Corteo Forza Nuova a Padova, il questore fa il suo lavoro. E Giordani?

Il sindaco di centrosinistra tenga a freno la parte più estrema della maggioranza. Evitando scontri istituzionali con chi si occupa di sicurezza

A Padova il questore Paolo Fassari ha semplicemente fatto il questore. Ovvero, per garantire l’ordine pubblico in caso di manifestazioni, nella fattispecie ha autorizzato Forza Nuova a sfilare in un corteo che ha come tema il no alla legge 194 sull’aborto, ed fatto in modo che la contro-manifestazione del centro sociale Pedro, che aveva lo scopp dichiarato di impedire la prima, si svolga in un punto abbastanza sicuro per evitare scontri. Si può disquisire all’infinito sul valore politico dell’iniziativa del partito neo-fascista, ma nel contesto padovano bisogna ricordare che non solo non ha nessun rappresentante all’interno delle istituzioni, ma soprattutto non ha seguito elettorale, tanto che alle ultime elezioni nemmeno si é presentato (e Casapound ha preso poco meno di mille voti).

Nella maggioranza di centro sinistra che governa la città, invece, il sindaco Sergio Giordani deve fare i conti con le cambiali firmate a suo tempo con l’estrema sinistra, che hai suoi addentellati sia nella giunta che inconsiglio comunale. Non appena vedono nero, iniziano, legittimamente per carità, a scalpitare ed imbizzarrire, costringendo il sindaco e la giunta a schierarsi nella contesa ideologica. Per certi aspetti questo sarebbe anche naturale e non farebbe una piega, considerato che si deve comunque rispondere ad un certo tipo di elettorato, ma il problema nasce quando si chiede di andare oltre, arrivando quasi a violare il principio costituzionale della libertà di espressione, che la questura non può comprimere in nessun caso, tranne per comprovati motivi di pubblica sicurezza. Fassari, sistemando le due manifestazioni a distanza per l’appunto di sicurezza, ha tutelato il diritto di tutti senza violare la libertà di nessuno.

E’ già accaduto non troppo tempo fa quando la casa comunale diventò cassa di risonanza per contestare il provvedimento di “fogli di via” firmato proprio dalla questura e destinato ai facinorosi degli scontri con la polizia del luglio 2017. E’ notizia di pochi giorni fa che proprio il Tar ha rigettato il ricorso contro i fogli di via dando così ragione al questore.

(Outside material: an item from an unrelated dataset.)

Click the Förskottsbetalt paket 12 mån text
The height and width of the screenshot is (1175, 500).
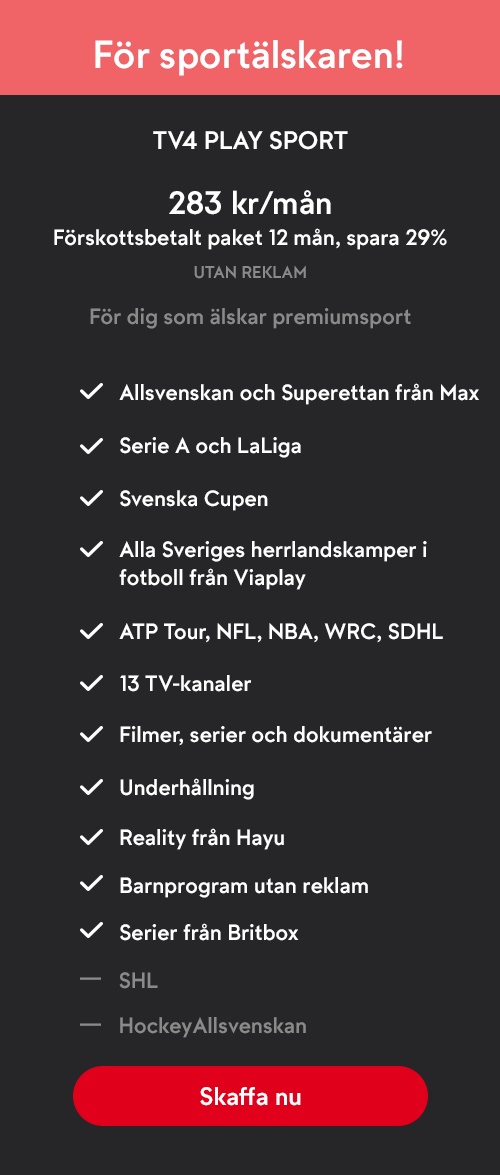[x=197, y=239]
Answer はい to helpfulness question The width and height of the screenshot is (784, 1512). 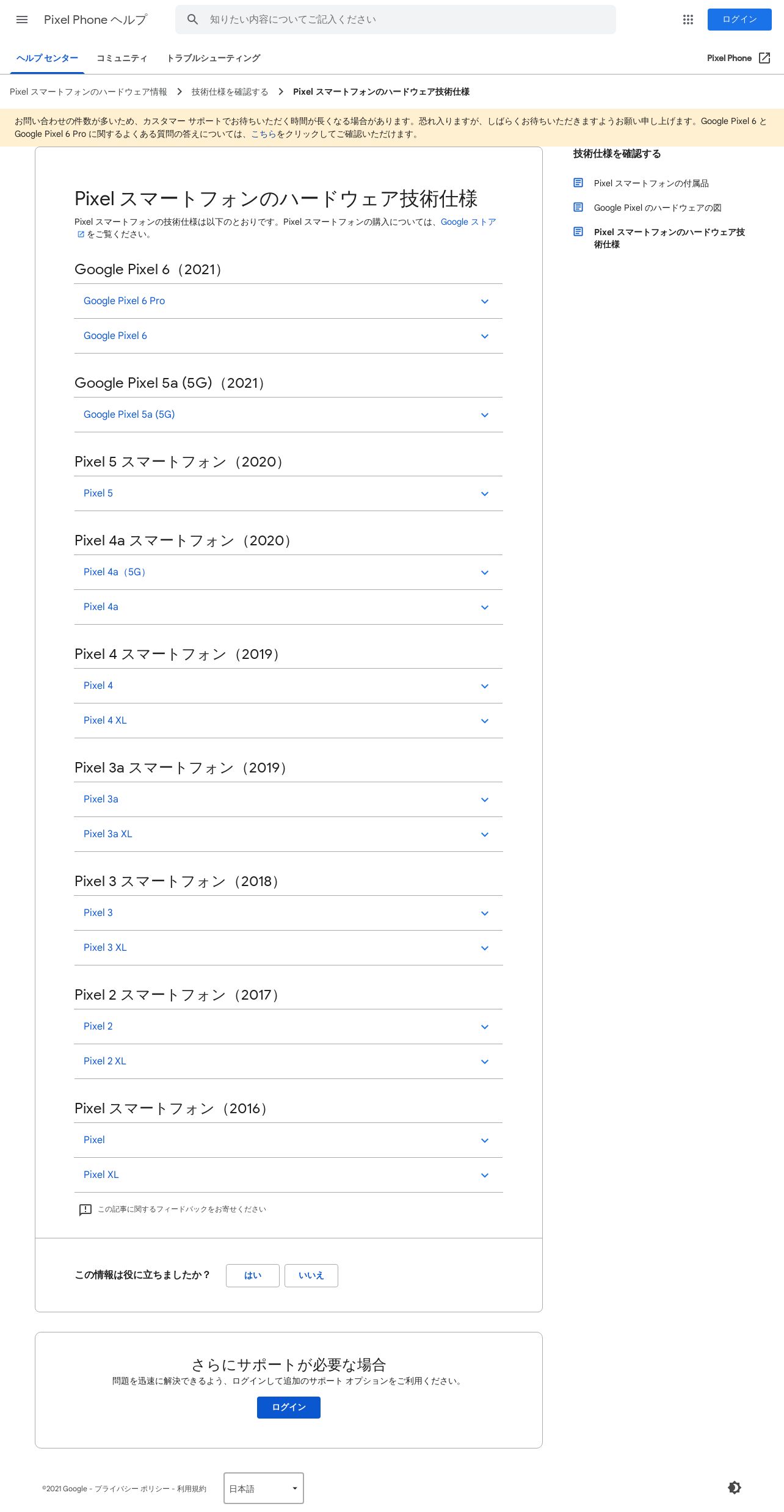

Ora, il sesto senso democristiano di Giordani dovrebbe imporgli di dare un freno alle frange radicali, soprattutto se come dice lui vuole la serenità dei padovani, i quali non hanno certo bisogno di rivivere il passato fatto di lotte tra opposti estremismi. Aprire uno scontro istituzionale con il questore non è il massimo per chi si è sempre dichiarato fuori da ogni logica di partito e afferma quotidianamente che «Padova è una città sicura».